Era muy temprano y él estaba borracho. Se había pasado la última hora del vuelo bebiendo Jack Daniel's con agua mientras trataba de comprender qué diablos era lo que tramaba Lily Hart. No parecía una de esas mujeres a las que él siempre estaba tratando de evitar, mujeres que se fijaban en un hombre y que luego hacían todo lo que podían para poseerlo. Lo que había ocurrido entre ellos parecía algo completamente natural. Sólo eran dos personas que habían descubierto una abrumadora atracción entre ellos y que habían actuado en consecuencia.
Tal vez eso había sido precisamente: una actuación. Alguien tan versado en el arte de la seducción podría hacer que un hombre creyera cualquier cosa. ¿Había sido real algo de todo lo ocurrido entre ellos? Su miedo a volar, el modo en el que le temblaban las manos cuando lo tocaba, la afirmación de que jamás había hecho el amor en un avión… Tal vez se había burlado de él.
La miró fijamente al rostro, los hermosos rasgos que había aprendido a apreciar en aquellas últimas horas. No se parecía en nada a ninguna otra mujer que hubiera conocido. Tenía una mezcla de alocada valentía y de abrumadora vulnerabilidad. Su instinto le decía que no había planeado seducirlo cuando se montó en el avión, pero la experiencia le advertía que no confiara en ella. Diablos. Había decidido apartarse temporalmente de las mujeres, dejar todas las atracciones superficiales allí donde debían estar, en Los Ángeles.
Si por lo menos tuviera más tiempo, podría tratar de comprender la clase de mujer que era. Por alguna razón, la verdad le importaba.

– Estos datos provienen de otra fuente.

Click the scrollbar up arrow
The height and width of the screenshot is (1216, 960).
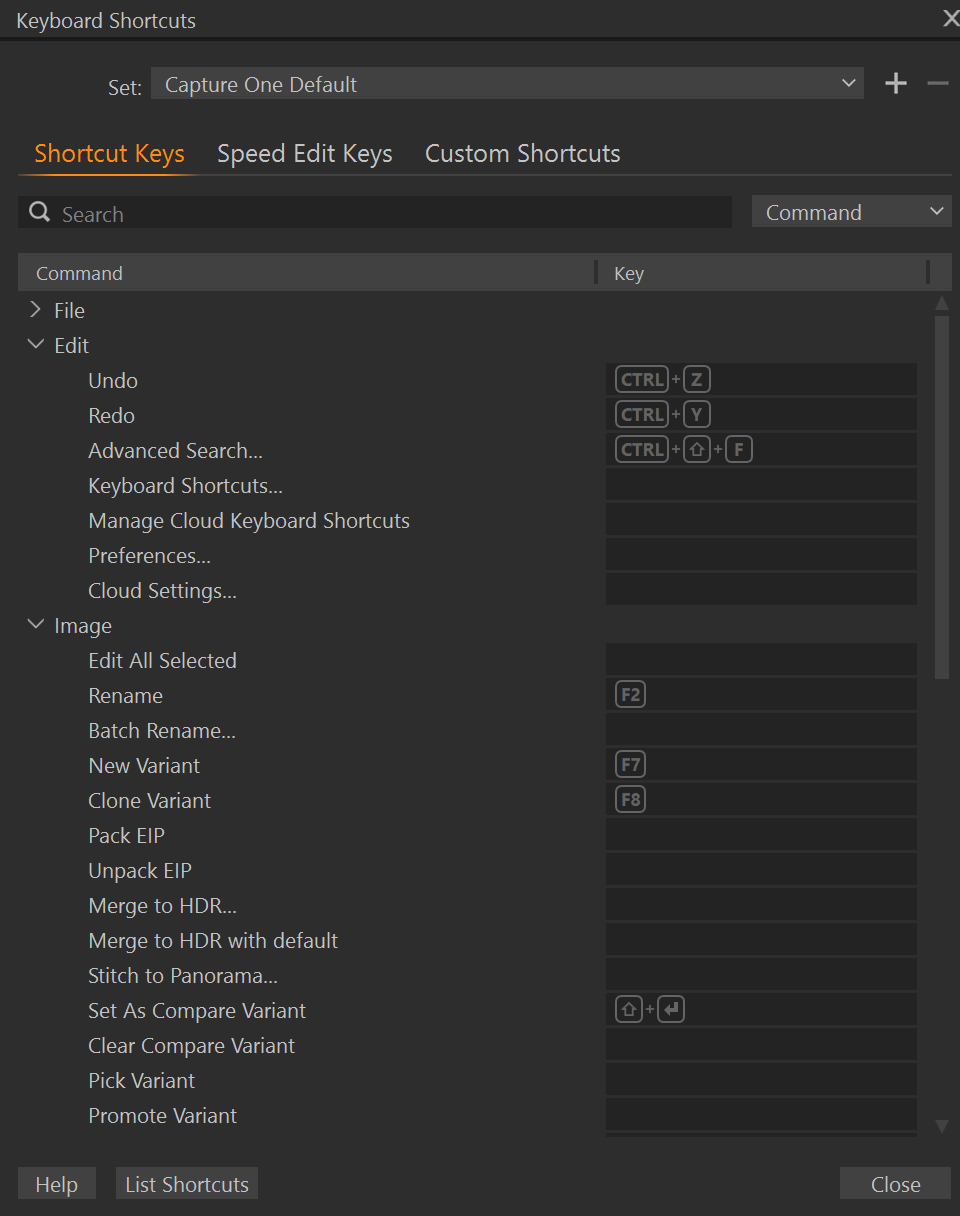pos(941,303)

– Deja que te ayude -le dijo, para ponerse inmediatamente a echarle una mano con su bolsa de viaje-. ¿Tienes mucho equipaje?
– No. Sólo esa bolsa.
– Para ser mujer, viajas muy ligero.
– Tengo ropa en la casa.
Descendieron del avión juntos y en silencio, pero entre ellos existía una tensión que no podían ignorar. El aire estaba pleno de un deseo insatisfecho. No iba a resultarles fácil pasar juntos las siguientes horas. En el avión, estaban en su pequeño mundo. En aquellos momentos, habían aterrizado para volver a la realidad.
Aidan descartó el deseo de dejar las bolsas de viaje en el suelo y tomarla entre sus brazos, perderse en otro beso con ella.
– ¿Te apetece desayunar? -le preguntó-. Tenemos tiempo. A mí me vendría muy bien un café.
Lily sonrió.
– A mí también. Sigo un poco mareada del champán y de la falta de sueño.
– Tengo que decirte que nunca me había divertido tanto en un vuelo.
Se dirigieron al salón VIP. La aerolínea les había asegurado que en pocas horas podrían ponerse de nuevo en camino. A Aidan se le ocurrió que podría alquilar un coche y ofrecerse a llevar a Lily a los Hamptons, pero no quería arriesgarse a que ella le dijera que no.